Третий документ – острый, сокрушительный, как удар кинжала в грудь.

Это – подлинное письмо неистового прокурора Стращалова, судившего Прохора по делу об Анфисе. Перечитывая, спотыкаясь глазами и рассудком на каждой фразе, Прохор дрожал мелкой дрожью, спина холодела, пальцы ног крючились, и темной тенью страха помрачилось все лицо его. Он был близок к обмороку. Чтоб взбодрить себя, втянул ноздрями большую затяжку кокаина. Секретная докладная записка на имя министра юстиции была отправлена прокурором чрез почтамт захолустного городишки, где был суд. Подкупленный почтовый чиновник выкрал записку для Иннокентия Филатыча, а пристав, подпоив простодушного старика, в свою очередь выкрал записку у него. В документе прокурор Стращалов с неопровержимой логикой подробно излагал суть дела. После ошеломляющей понюшки Прохор читал бумагу, как интересный роман с вымышленными талантливым автором героями. Мрачные тени вокруг глаз Прохора исчезли, спрятались в зрачки. Бумага порозовела, строчки отливали золотом, казались ласковыми, чуть-чуть улыбались. Даже письменный стол стал теплым, а воздух напитался ароматом хвои. Но вот на последней странице автор романа твердо заявил: «Убийца Анфисы – Прохор Громов». Вдруг все закачалось, померкло, стол стал – лед. Прохор судорожно растерзал бумагу, крикнул:

– Мерзавец!! Как он смел?! Кто! Я, я убийца Анфисы?! Ты слышишь, Федор?! Ты слышишь?!

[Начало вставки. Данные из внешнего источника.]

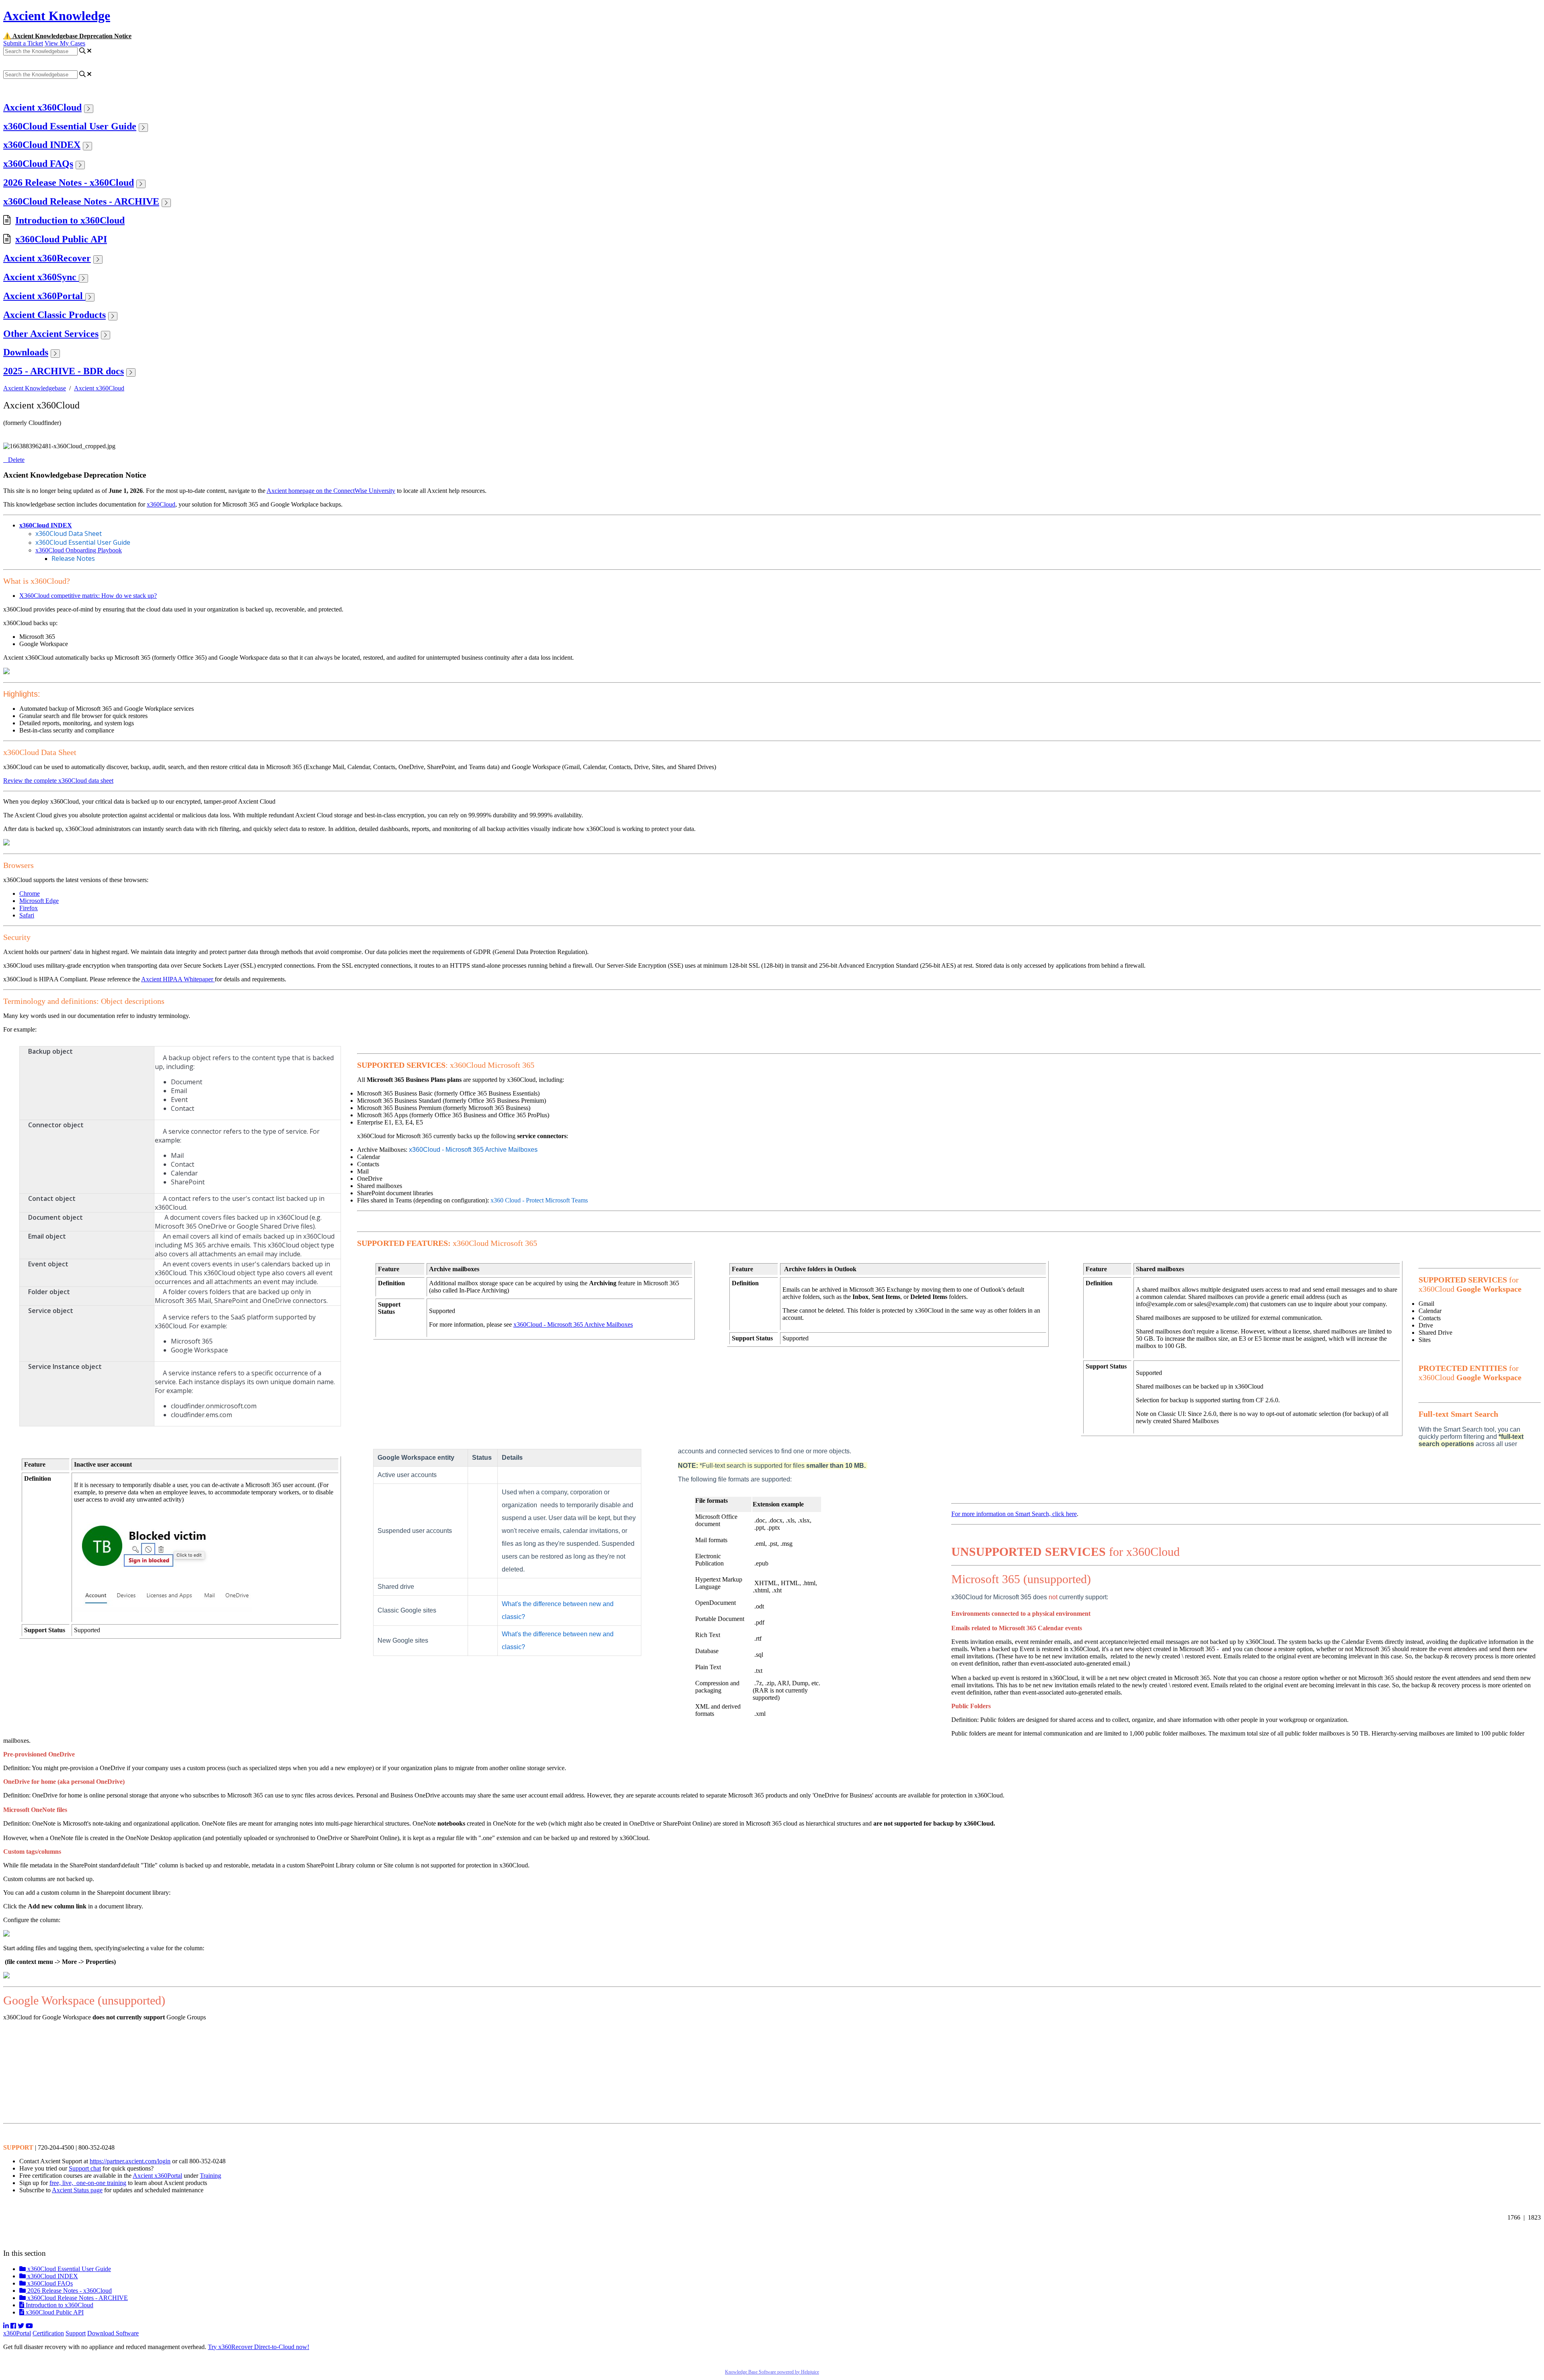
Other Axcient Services (51, 333)
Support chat (85, 2168)
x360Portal (17, 2333)
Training (210, 2175)
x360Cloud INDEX (41, 145)
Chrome (29, 893)
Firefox (28, 908)
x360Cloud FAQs (38, 163)
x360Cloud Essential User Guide (69, 126)
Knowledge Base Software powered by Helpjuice (772, 2372)
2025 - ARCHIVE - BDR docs (63, 371)
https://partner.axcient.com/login (130, 2161)
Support (76, 2333)
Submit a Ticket (23, 43)
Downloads (25, 352)
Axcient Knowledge (56, 15)
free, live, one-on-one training (87, 2182)
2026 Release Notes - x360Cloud (68, 182)
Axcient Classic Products (54, 315)
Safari (26, 915)
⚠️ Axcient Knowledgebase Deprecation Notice (67, 36)
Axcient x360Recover (47, 258)
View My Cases (65, 43)
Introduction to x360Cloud (70, 220)
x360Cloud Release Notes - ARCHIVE (81, 201)
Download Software (113, 2333)
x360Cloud (161, 504)
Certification (48, 2333)
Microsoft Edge (39, 900)
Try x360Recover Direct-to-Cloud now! (258, 2346)
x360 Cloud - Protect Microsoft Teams (539, 1200)
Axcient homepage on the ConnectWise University (331, 490)
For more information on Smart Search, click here (1014, 1513)
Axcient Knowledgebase (34, 388)
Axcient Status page (77, 2190)
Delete (16, 459)
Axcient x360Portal (44, 296)
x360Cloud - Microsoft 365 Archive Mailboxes (473, 1149)
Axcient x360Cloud (42, 107)
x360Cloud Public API (61, 239)
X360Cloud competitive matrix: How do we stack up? (88, 595)
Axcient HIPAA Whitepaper (178, 979)
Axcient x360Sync (41, 277)
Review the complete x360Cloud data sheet (58, 780)
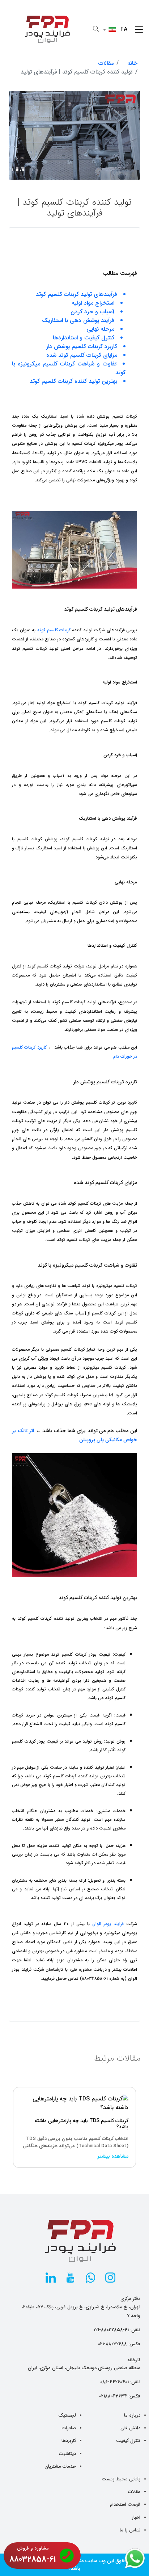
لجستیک (67, 2415)
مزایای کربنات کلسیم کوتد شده (81, 355)
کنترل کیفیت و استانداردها (83, 338)
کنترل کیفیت (128, 2441)
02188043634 (113, 2396)
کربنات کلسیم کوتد (54, 630)
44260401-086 (114, 2382)
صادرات (69, 2428)
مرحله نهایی (100, 329)
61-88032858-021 (111, 2330)
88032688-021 (112, 2344)
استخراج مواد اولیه (93, 303)
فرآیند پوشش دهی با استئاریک (78, 320)
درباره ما (132, 2415)
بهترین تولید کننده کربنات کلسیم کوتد (73, 381)
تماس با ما (130, 2530)
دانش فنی (130, 2428)
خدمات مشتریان (60, 2466)
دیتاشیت (67, 2454)
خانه (132, 63)
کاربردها (68, 2441)
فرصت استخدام (125, 2504)
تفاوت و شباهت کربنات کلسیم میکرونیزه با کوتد (68, 368)
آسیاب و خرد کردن (92, 312)
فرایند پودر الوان (108, 1923)
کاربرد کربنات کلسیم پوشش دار (81, 346)
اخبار (136, 2517)
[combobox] (117, 30)
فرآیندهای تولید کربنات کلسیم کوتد (76, 294)
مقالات (106, 63)
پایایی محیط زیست (121, 2479)
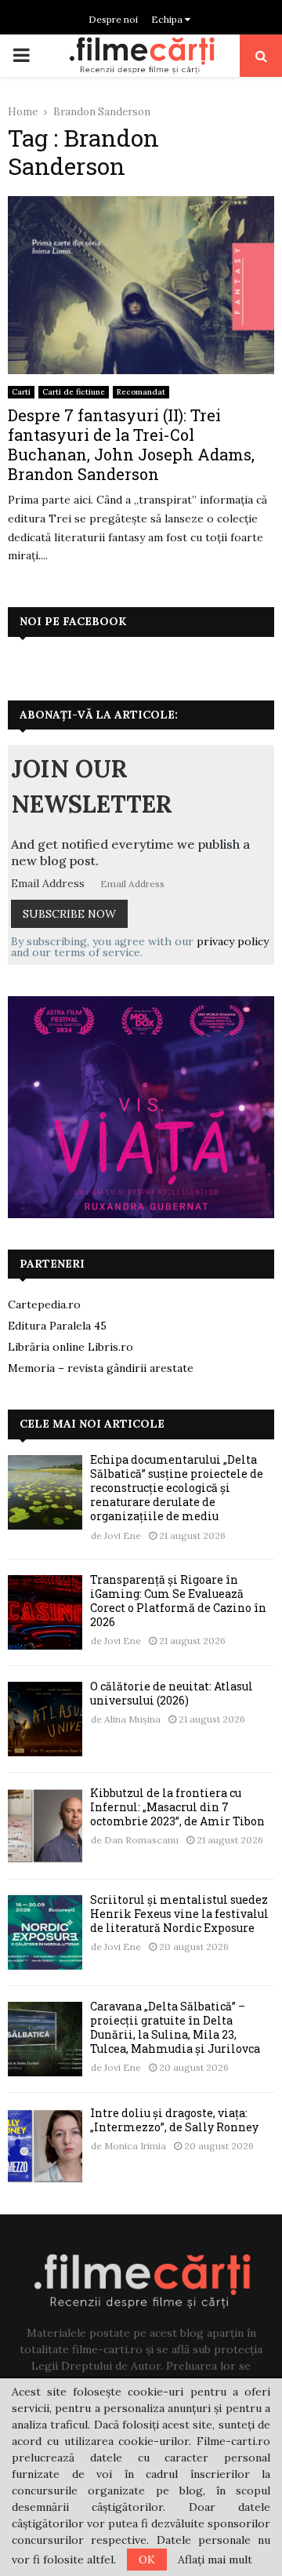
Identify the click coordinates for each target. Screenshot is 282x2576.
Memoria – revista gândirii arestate (100, 1368)
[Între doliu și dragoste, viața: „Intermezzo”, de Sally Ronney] (45, 2145)
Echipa (168, 19)
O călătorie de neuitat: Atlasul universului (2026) (171, 1693)
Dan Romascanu (141, 1840)
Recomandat (141, 392)
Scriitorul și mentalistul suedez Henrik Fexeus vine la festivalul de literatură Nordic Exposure (179, 1913)
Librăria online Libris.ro (70, 1347)
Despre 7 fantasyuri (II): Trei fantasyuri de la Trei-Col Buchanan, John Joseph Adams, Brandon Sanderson (131, 444)
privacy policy (233, 941)
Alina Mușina (132, 1719)
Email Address (48, 883)
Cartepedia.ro (44, 1304)
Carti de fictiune (73, 392)
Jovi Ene (122, 1535)
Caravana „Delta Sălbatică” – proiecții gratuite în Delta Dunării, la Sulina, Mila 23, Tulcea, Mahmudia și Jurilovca (175, 2028)
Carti (21, 392)
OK (147, 2559)
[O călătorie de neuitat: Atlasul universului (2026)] (45, 1719)
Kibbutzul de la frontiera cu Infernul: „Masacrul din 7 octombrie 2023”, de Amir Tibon (177, 1806)
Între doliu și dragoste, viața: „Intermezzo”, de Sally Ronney (174, 2119)
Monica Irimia (135, 2146)
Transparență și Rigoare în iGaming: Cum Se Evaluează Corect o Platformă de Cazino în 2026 (178, 1601)
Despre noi (113, 19)
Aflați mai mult (215, 2559)
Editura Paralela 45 (57, 1326)
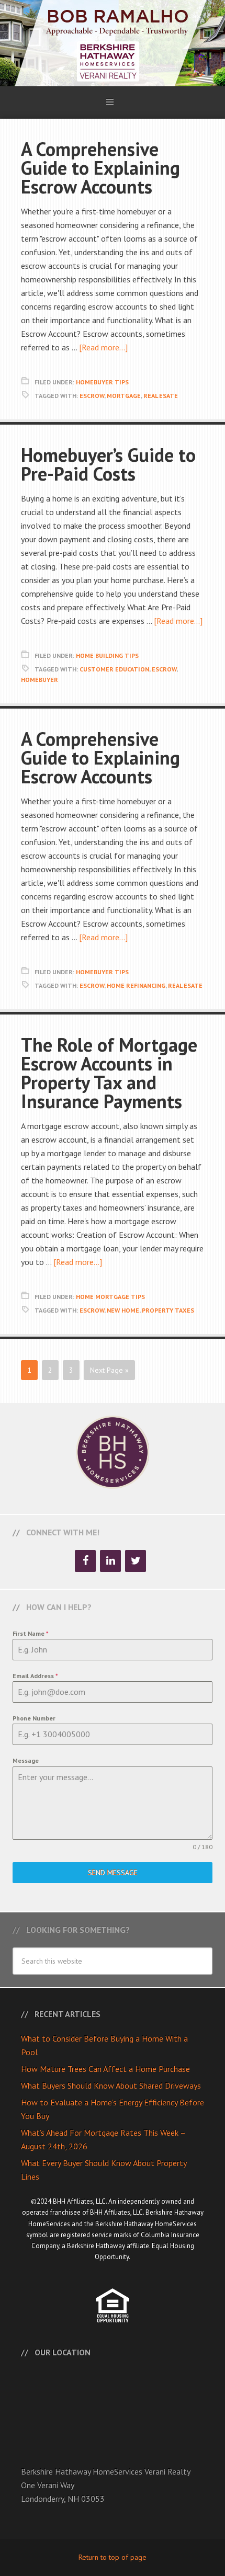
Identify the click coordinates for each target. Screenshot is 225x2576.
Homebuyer (39, 679)
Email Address (35, 1676)
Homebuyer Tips (102, 382)
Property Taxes (168, 1310)
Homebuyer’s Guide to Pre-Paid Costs (108, 464)
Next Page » (109, 1370)
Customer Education (114, 669)
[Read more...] (103, 347)
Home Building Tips (107, 655)
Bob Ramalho (112, 43)
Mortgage (124, 396)
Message (26, 1760)
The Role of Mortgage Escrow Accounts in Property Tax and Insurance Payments (109, 1072)
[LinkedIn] (110, 1561)
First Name (31, 1633)
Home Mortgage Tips (110, 1297)
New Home (123, 1310)
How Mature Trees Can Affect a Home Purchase (105, 2069)
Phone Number (34, 1718)
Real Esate (160, 396)
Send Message (113, 1872)
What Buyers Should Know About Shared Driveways (111, 2085)
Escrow (92, 396)
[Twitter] (135, 1561)
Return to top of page (112, 2557)
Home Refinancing (136, 985)
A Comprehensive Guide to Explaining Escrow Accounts (100, 167)
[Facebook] (85, 1561)
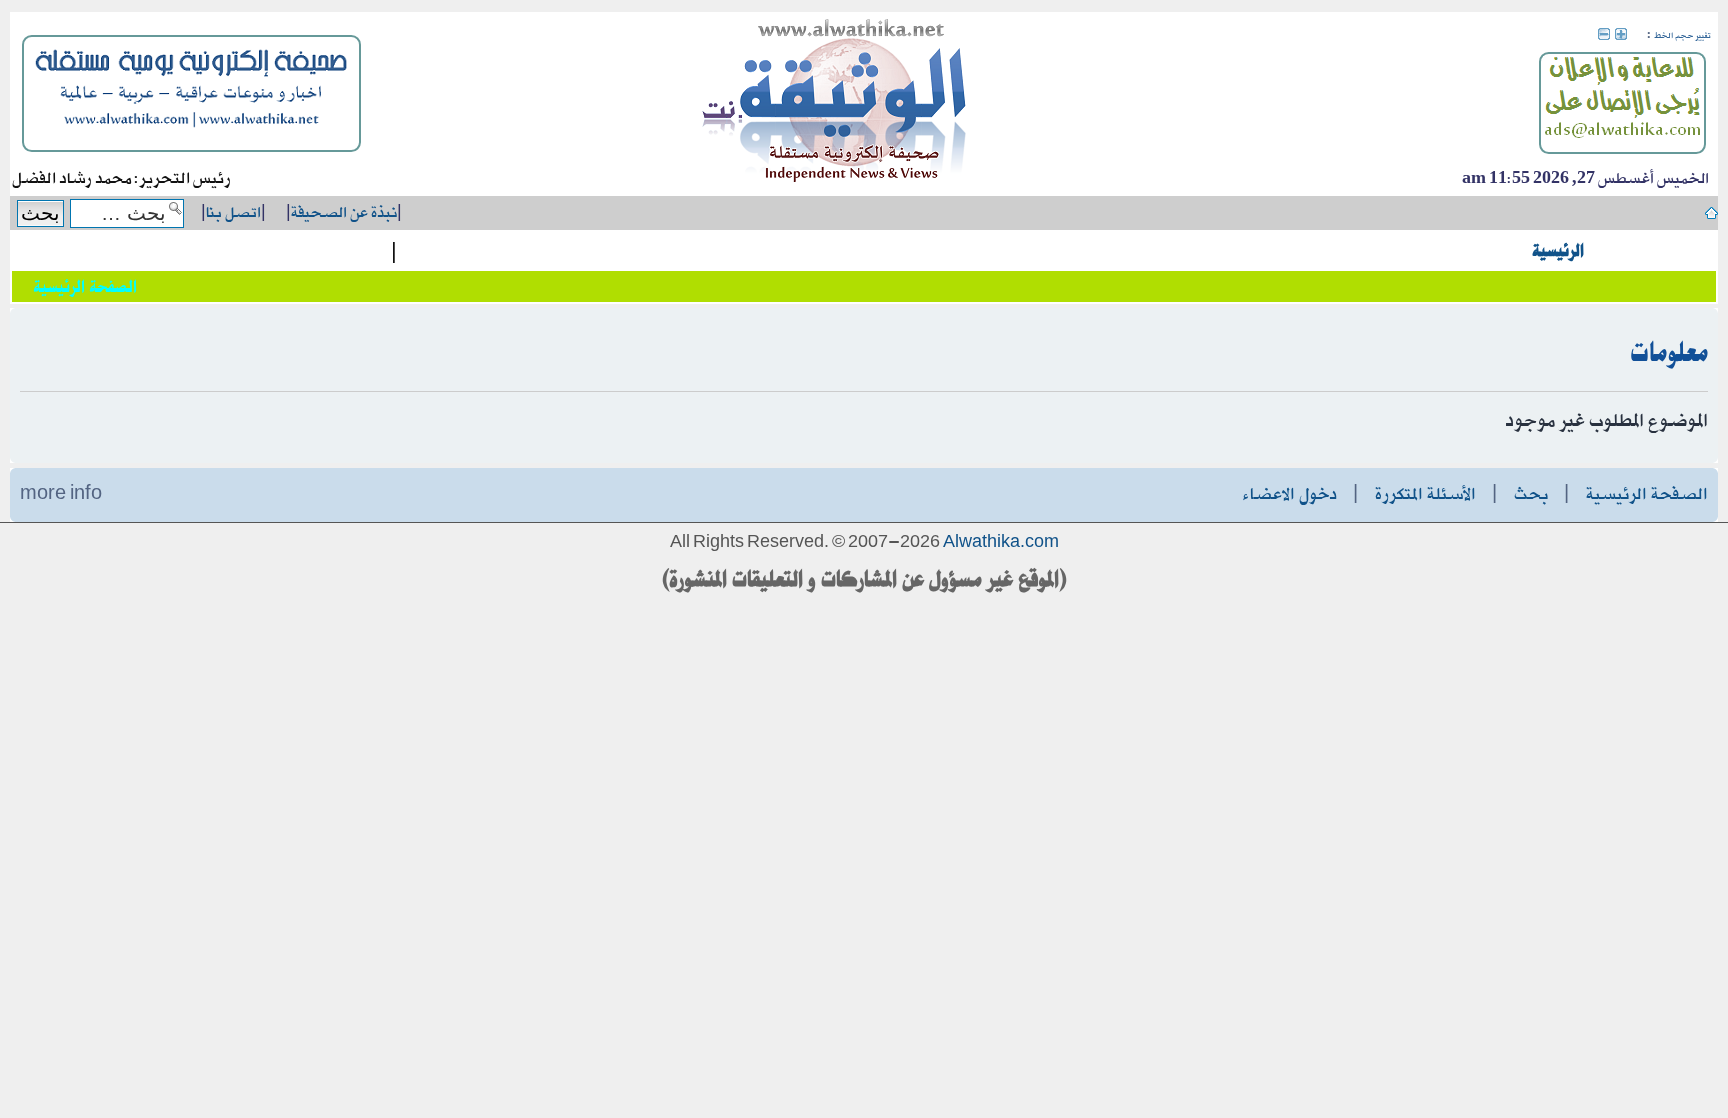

Прохор, взволнованный и старый, напоминающий Федора Шаляпина в роли Бориса Годунова, ссутулившись, подошел к камину и швырнул сочинение прокурора в пламя.

Роман пылал, и пылало черным по золоту слово «Анфиса». Оно росло, наливалось кровью, оживало, и вот глянуло на Прохора скорбное лицо красавицы. Прохор отпрянул прочь, волк ляскнул клыкастыми зубами, пристав выразительно кашлянул. И та далекая, страшная грозовая ночь стала проясняться. Прохор подошел к столу.

– Все, все возвращаю вам... Даже это, – сказал пристав, продолжая стоять во фронт, как солдат пред генералом.

Прохор пробежал глазами памятку «О наших совместных с Прохором Петровичем Громовым делишках». Тут всего лишь было два тяжелых преступления, о которых Прохор прекрасно помнил. Остальное – мелочь. Прохор запечатал памятку в конверт и спрятал в потайное отделение несгораемого шкафа. Пристав еще выразительней подкашлянул и с ноги на ногу переступил:

– Зачем же это прячете? Сожгите.

Прохор не ответил.

– Сколько ты выпустил фальшивых кредиток?

– Клянусь честью – ни одной. Мы чеканили в «Чертовой хате» золотую монету выше казенной пробы. Оказали царю помощь, и больше ничего.

– Что от меня ждешь?

– Вашего доверия.

– Будь мне верным слугой, как раньше.

Тут внезапно – Прохор не успел мигнуть – пристав, задрожав усами и всем телом, выхватил из ножен остро отточенную шашку... Прохор вскочил, схватился за «браунинг», волк захрипел, рванулся, задребезжал телефон, за окнами прогромыхала вскачь телега.

– Клянусь, клянусь вот на этой шашке! – заорал пристав неистово и встал перед Прохором на одно колено. – Я, бывший офицер, Федор Степаныч Амбреев, не забыл честь мундира, честь оружия.

Телега умчалась, зашевелившиеся на голове Прохора волосы успокоились, волк утих. Пристав целовал стальной клинок, от поцелуев клинок потел.

– Клянусь верой и правдой служить вам, Прохор Петрович, до последнего моего издыхания. Я взыскан вами, у меня есть деньги... Только умоляю, не трогайте мою Наденьку, умоляю, умоляю... и... вообще.

Пристав поперхнулся и заплакал, а волк удивленно замотал хвостом.

– Я выстрою тебе хороший дом, великолепно обставлю его. О Наденьке же будь спокоен. Прощай, Федор.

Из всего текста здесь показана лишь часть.